There was much trade and cultural interchange during this time, to the point that the Philippines had influences from across Asia.

Negritos were the earliest inhabitants of the Philippine Islands that still inhabit the Philippines to this day.
Negritos were the earliest inhabitants of the Philippine Islands that still inhabit the Philippines to this day. | Source
Painting portraying the Battle of Mactan in which native Filipino chieftain, Lapu Lapu, defeated world explorer, Ferdinand Magellan.
Painting portraying the Battle of Mactan in which native Filipino chieftain, Lapu Lapu, defeated world explorer, Ferdinand Magellan. | Source
Jose Rizal was a Filipino reformist that exposed the abuses of Spanish colonial rule in the Philippines.
Jose Rizal was a Filipino reformist that exposed the abuses of Spanish colonial rule in the Philippines. | Source
Emilio Aguinaldo was a Filipino general in the Philippine Revolution against Spain and in the fight again US invasion in the Philippine American War.
Emilio Aguinaldo was a Filipino general in the Philippine Revolution against Spain and in the fight again US invasion in the Philippine American War. | Source
Famous American author and humorist, Mark Twain, was a staunch critic of the US invasion and occupation of the Philippines at the turn of the 20th century.
Famous American author and humorist, Mark Twain, was a staunch critic of the US invasion and occupation of the Philippines at the turn of the 20th century. | Source

Spanish Invasion and Colonization and the Advent of America

It was in 1521 that the Portuguese explorer ventured to circumnavigate the globe for Spain. He traveled as far as the Philippines, where he conquered and converted a segment of the population in the central islands, but by the time he set foot on the little island of Mactan, he encountered the native chieftan, Lapu-lapu, and a formidable group of island warriors that brought down the conqueror, ending his voyage short, leaving his haggard crew to finish the journey around the globe. Magellan's body was never recovered.

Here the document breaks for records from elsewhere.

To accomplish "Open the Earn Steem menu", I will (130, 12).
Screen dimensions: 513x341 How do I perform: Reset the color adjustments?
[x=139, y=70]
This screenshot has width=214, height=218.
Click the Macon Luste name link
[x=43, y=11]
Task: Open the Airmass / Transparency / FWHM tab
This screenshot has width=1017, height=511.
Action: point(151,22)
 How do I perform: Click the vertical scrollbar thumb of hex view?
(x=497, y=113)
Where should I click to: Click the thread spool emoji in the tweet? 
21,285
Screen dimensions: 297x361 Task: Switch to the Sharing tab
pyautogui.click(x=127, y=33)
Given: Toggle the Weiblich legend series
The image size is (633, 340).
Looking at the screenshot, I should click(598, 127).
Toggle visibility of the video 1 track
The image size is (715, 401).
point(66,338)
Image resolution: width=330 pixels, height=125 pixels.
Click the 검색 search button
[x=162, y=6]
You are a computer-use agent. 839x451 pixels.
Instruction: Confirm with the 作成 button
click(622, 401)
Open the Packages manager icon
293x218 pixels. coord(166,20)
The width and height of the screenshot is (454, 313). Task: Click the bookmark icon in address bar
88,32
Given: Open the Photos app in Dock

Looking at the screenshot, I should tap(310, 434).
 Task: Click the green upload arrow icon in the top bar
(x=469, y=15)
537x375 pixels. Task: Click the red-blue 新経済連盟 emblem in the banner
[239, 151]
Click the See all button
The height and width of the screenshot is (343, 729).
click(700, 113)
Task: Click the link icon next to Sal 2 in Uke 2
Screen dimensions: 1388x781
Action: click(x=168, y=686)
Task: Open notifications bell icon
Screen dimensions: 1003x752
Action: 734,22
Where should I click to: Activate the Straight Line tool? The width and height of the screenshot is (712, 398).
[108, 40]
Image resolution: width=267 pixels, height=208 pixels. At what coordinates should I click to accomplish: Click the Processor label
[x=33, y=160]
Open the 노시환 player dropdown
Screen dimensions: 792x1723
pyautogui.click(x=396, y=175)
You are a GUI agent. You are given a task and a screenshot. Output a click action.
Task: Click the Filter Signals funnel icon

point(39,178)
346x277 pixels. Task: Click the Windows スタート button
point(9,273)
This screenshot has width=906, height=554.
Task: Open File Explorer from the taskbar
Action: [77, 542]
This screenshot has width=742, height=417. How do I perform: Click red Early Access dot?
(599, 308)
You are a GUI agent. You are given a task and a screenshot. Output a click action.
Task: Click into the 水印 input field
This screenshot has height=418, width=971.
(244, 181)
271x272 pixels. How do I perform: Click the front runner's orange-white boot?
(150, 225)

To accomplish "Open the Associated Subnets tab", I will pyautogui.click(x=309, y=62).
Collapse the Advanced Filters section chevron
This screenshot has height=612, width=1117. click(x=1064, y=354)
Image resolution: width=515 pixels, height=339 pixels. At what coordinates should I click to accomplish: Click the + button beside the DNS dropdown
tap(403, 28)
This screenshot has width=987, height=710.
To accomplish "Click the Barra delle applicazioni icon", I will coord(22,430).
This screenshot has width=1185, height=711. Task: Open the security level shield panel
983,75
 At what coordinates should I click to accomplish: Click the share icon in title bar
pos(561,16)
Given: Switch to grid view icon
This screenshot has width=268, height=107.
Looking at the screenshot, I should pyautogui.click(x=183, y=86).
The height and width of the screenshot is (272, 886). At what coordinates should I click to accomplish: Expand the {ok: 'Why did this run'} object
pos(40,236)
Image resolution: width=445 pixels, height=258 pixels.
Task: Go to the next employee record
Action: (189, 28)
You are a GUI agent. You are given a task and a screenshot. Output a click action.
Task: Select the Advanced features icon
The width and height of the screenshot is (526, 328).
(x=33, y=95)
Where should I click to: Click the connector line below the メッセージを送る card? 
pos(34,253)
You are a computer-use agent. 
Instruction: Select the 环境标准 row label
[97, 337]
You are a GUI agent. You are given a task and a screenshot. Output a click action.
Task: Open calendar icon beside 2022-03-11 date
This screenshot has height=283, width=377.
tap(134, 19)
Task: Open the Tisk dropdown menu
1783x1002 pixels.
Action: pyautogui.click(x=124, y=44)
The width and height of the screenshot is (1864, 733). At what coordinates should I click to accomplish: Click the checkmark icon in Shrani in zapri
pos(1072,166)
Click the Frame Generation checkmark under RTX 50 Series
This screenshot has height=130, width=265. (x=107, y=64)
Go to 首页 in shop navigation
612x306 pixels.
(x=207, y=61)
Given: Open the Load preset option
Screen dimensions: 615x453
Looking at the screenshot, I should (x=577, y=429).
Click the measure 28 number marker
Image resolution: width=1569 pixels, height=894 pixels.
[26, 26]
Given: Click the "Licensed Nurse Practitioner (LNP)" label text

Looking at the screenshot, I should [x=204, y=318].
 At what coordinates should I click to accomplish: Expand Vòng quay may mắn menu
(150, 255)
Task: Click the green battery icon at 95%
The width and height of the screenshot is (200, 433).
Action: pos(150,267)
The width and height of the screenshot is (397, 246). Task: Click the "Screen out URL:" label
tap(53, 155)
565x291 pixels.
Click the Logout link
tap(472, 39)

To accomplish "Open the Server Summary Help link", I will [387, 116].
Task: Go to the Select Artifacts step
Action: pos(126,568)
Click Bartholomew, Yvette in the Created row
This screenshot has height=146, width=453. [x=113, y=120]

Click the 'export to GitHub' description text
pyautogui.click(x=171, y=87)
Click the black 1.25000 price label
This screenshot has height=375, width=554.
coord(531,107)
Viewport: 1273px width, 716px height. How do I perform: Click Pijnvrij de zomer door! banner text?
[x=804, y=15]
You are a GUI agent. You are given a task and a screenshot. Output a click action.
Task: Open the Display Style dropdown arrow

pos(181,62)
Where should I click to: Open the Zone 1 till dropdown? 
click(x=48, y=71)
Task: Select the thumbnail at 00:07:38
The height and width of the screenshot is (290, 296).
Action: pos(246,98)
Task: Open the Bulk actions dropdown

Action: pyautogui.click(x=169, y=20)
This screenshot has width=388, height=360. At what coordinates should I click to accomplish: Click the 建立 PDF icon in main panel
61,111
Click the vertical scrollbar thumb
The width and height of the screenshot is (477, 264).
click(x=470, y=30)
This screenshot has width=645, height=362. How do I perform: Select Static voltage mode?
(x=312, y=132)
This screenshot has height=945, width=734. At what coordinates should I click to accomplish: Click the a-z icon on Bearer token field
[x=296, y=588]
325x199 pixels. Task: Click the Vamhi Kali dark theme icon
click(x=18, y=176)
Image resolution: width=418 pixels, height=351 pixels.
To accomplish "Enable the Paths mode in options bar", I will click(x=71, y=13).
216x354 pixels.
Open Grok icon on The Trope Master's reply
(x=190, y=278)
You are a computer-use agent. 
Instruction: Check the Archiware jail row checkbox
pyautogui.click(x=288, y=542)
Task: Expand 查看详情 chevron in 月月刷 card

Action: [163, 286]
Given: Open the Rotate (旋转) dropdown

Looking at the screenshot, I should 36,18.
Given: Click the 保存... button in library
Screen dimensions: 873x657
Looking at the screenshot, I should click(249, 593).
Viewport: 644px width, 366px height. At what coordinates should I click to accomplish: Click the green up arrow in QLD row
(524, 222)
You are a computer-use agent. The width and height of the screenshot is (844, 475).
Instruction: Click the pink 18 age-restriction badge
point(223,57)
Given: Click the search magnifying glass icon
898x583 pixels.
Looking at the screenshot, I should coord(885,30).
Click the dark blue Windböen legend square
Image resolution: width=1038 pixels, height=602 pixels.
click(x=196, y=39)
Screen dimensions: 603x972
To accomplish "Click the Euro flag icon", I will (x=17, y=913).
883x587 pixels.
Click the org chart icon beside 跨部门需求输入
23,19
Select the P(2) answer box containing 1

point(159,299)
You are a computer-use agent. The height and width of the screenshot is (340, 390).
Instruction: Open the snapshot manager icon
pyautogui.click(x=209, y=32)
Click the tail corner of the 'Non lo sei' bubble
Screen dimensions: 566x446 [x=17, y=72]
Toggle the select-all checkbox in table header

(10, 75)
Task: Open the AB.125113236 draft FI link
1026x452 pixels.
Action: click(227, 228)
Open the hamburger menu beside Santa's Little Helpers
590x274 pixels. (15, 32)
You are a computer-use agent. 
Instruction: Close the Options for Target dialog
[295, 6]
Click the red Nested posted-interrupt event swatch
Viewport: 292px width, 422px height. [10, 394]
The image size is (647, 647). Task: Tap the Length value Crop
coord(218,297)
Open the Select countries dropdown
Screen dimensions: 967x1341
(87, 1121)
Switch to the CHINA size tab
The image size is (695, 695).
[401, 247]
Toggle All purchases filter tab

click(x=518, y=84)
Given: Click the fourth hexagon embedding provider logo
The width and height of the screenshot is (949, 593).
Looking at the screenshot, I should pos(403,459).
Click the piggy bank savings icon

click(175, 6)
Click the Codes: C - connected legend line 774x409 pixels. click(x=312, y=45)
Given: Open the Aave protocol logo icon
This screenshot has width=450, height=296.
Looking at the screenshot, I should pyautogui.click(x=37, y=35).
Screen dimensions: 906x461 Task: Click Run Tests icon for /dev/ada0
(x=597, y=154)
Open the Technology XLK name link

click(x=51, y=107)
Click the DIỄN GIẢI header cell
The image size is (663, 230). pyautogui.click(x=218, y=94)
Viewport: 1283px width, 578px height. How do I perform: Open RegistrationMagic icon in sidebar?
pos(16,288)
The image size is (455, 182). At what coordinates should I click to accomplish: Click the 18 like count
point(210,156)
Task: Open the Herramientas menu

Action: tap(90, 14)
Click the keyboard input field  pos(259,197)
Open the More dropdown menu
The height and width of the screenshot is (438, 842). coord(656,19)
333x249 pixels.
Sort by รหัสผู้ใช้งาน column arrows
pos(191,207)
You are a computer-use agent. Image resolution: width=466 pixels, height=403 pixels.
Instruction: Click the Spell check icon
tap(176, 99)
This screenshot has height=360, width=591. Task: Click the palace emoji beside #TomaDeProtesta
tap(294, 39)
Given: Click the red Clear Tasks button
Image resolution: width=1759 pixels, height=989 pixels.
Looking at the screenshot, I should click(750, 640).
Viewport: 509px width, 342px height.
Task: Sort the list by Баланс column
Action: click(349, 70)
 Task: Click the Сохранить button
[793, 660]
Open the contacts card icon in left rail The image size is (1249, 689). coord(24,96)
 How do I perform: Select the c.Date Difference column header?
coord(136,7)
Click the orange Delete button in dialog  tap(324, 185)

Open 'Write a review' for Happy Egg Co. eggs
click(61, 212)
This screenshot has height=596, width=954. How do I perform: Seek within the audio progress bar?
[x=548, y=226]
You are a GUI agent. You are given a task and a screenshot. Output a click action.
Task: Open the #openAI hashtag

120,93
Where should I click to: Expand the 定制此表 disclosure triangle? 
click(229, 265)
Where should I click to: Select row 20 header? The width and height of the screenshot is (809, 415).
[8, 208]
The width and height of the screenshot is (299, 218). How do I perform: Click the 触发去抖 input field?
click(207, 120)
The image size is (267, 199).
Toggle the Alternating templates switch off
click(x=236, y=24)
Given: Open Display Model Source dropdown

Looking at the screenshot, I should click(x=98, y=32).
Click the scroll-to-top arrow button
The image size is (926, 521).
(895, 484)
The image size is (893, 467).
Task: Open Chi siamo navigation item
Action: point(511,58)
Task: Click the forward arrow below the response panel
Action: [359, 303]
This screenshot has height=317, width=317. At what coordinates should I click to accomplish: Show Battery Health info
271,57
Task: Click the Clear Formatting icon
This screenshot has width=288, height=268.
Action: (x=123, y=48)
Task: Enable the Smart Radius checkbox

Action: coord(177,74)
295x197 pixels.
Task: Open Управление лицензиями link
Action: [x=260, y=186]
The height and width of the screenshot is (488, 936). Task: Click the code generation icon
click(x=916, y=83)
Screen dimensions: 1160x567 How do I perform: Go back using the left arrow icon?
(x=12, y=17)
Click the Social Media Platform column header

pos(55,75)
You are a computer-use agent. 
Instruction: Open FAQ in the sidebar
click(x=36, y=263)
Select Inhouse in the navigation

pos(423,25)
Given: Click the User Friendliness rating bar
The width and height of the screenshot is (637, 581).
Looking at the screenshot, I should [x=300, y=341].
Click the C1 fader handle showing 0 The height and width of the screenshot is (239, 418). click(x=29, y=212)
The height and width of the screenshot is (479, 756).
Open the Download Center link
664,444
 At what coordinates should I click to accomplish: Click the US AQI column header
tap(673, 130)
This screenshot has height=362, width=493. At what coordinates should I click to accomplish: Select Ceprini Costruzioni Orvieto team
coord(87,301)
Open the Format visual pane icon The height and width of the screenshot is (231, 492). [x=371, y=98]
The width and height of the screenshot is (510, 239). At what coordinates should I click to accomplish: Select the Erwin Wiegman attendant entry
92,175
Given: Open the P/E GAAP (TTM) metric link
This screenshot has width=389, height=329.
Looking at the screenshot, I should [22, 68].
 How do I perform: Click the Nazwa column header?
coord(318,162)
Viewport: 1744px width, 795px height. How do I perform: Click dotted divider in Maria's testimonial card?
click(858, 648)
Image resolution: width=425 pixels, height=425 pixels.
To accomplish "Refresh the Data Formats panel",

It was not until 1565 that the Spanish returned to the Islands to complete the conquest: This time with success.

The Spanish colonization of the Philippines was wrought with abuses committed by the clergy, blatant racial discrimination, cruel exploitation of farm laborers, forced labor, and corrupt and pompous governors. And there was an almost total absence of representation of the native population in the government, and any native officials were at the lower and local levels of government, and certainly none were at higher levels that could influence the colonial power of Spain.

In 1886, a Filipino mestizo by the name of Jose Rizal began writing about the abuses of the clergy and Spanish government, and pushing for agrarian reform. Rizal was a well-educated man, a linguist, as well as a physician; he mingled with European intellectuals and even had influence on political movers in the colonizers' home country of Spain. Needless to say, the Spanish government was not happy with Rizal's political activities, and exiled him. When Rizal published two novels ridiculing Spanish clergy and government, it seemed it was all the colonizers could take. When revolution broke out, led by the revolutionary group called the Katipunan, Rizal was blamed for involvement in the revolution by Spanish authorities, though in actuality he was not involved in the armed struggle; Rizal's emphasis was always on reform and not revolution. In 1896, Rizal was executed by firing squad: Refusing to wear a blindfold, the young, passionate reformist said he wanted to see the sun shine on his homeland one last time.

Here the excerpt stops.